*** Passage provided

GitOps with ArgoCD for SRE: Drift Detection, Sync Windows, and Kustomize That Actually Work in Prod

Your cluster is lying to you right now. Not maliciously — it just diverged from what your Git repo says it should be. Someone patched a ConfigMap directly with kubectl edit. A developer scaled a Deployment by hand and forgot to push the change. A Helm hook ran and nobody noticed the resource it left behind.

This is config drift, and it’s the silent killer of on-call peace. You build a system, document it in Git, and slowly — kubectl command by kubectl command — the cluster becomes an undocumented snowflake that only half the team understands.

ArgoCD solves this. Not partially. Fundamentally. But only if you actually understand what it’s doing and configure it properly for SRE work. This article is for teams that have moved past "ArgoCD is installed and apps deploy" and need to know how to make it production-grade: drift detection that alerts before it’s a problem, sync windows that protect your change freeze, and Kustomize overlays that don’t turn into a maintenance nightmare.

******

What this exercise asks:
A. Based on the ArgoCD article, explain in one to three sentences why the cluster is said to be lying to you.
B. In the ArgoCD article, what command was used to patch a ConfigMap directly?
C. Go on with the ArgoCD article, starting after its last paragraph.

*** Stored records

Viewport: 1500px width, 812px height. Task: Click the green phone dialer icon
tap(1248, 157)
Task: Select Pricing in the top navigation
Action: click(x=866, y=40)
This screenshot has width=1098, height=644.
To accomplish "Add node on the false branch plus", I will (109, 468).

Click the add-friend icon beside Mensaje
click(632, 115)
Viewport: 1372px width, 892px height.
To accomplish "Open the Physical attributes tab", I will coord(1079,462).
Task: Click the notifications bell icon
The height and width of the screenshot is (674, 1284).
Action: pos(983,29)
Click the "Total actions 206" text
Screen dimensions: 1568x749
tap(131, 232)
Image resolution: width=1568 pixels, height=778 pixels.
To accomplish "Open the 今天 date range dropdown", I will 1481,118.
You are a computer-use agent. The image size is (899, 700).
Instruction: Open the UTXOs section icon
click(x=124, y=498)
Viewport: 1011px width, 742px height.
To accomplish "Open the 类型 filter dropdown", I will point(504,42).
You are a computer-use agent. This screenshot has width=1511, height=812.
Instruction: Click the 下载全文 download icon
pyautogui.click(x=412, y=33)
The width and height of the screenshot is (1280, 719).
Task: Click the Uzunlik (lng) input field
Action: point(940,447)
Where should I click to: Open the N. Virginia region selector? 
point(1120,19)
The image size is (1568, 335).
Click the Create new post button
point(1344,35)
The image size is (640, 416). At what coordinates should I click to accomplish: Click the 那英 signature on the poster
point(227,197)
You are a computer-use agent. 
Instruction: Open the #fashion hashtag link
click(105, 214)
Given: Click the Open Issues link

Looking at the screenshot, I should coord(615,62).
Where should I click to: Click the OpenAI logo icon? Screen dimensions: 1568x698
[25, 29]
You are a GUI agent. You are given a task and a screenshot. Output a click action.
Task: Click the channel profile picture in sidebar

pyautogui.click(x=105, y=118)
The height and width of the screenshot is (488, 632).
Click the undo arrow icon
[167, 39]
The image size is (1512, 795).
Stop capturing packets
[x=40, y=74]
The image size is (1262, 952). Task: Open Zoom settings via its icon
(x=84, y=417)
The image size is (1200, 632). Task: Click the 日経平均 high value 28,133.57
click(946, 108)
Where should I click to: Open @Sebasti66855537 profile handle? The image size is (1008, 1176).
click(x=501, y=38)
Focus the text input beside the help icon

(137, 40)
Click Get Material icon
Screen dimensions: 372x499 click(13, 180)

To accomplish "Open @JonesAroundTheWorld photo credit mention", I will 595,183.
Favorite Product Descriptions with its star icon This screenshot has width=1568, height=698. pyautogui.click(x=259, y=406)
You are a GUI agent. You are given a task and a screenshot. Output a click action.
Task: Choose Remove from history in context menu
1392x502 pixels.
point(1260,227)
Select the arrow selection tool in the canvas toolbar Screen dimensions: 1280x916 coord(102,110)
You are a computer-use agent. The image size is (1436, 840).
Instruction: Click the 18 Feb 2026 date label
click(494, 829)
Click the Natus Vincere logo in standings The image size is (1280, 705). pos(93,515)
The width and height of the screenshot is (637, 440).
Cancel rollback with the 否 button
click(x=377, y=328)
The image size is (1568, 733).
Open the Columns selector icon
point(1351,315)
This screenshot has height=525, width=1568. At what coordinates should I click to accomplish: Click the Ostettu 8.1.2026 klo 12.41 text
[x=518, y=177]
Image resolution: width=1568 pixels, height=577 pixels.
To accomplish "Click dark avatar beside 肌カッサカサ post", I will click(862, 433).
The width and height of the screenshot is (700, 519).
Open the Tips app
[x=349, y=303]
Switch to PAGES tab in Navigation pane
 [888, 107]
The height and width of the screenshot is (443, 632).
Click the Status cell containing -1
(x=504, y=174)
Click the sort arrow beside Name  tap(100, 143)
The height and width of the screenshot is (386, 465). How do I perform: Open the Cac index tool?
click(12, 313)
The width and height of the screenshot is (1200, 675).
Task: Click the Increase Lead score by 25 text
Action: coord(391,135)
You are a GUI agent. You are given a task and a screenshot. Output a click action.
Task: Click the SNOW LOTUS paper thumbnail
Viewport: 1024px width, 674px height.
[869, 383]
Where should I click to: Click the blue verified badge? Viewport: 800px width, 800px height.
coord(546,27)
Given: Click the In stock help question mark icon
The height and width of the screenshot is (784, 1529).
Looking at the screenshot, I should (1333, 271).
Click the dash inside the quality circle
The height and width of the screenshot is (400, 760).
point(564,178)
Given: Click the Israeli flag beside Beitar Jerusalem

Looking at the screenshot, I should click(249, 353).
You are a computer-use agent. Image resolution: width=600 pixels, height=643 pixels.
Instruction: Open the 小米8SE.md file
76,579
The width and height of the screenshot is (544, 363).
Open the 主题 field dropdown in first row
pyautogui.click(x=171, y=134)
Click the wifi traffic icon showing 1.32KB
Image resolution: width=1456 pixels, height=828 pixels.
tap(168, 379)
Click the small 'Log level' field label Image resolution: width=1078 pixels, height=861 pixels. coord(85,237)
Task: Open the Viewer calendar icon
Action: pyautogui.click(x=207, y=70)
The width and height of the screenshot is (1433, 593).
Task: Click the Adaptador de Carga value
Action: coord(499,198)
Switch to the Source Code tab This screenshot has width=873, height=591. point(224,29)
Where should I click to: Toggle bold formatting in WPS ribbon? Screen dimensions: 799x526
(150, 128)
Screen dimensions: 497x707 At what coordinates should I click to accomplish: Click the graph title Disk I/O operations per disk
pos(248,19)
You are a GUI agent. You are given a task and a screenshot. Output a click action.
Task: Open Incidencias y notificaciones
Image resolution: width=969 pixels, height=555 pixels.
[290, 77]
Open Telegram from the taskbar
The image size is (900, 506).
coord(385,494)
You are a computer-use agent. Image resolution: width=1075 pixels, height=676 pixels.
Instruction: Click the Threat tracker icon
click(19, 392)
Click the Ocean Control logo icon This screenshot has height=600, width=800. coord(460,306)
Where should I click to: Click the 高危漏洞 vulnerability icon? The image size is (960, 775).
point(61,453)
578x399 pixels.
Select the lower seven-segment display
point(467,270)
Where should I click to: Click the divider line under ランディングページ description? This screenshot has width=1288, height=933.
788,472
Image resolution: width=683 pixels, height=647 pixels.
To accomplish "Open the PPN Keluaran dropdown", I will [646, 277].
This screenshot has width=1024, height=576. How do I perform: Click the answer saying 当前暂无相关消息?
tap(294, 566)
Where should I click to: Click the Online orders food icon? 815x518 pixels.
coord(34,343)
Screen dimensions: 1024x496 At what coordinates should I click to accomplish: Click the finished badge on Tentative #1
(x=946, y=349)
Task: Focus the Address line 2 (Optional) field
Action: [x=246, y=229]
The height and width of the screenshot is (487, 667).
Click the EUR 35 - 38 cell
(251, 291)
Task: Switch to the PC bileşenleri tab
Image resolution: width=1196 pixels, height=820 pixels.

******

The results:
A. The cluster has drifted from what the Git repo says it should be. Someone patched a ConfigMap directly with kubectl edit, a developer scaled a Deployment by hand and didn't push the change, or a Helm hook left behind a resource nobody noticed.

B. kubectl edit

C.
GitHub: https://github.com/argoproj/argo-cd


Why Drift Happens and Why You Should Care

When you’re operating Kubernetes at any meaningful scale, the gap between "what Git says" and "what’s running" is almost always non-zero. The usual culprits:

  • Emergency hotfixes applied directly to prod and never backported
  • Operators or controllers mutating resources (Karpenter, cert-manager, Istio sidecars)
  • Failed rollbacks that got stuck halfway
  • Someone using kubectl replace thinking it wouldn’t matter

From an SRE perspective, drift is technical debt that converts into incidents. When the cluster state is unknown, your runbooks are worthless, your disaster recovery assumptions are wrong, and your MTTR goes up every time something breaks.

ArgoCD makes the desired state explicit, observable, and enforceable. It doesn’t prevent all drift — some of it is intentional and fine — but it makes drift visible and actionable.


ArgoCD Architecture in 30 Seconds

ArgoCD runs inside your cluster. Its core loop is simple:

  1. Pull manifests from a Git repo (or Helm chart, or Kustomize directory)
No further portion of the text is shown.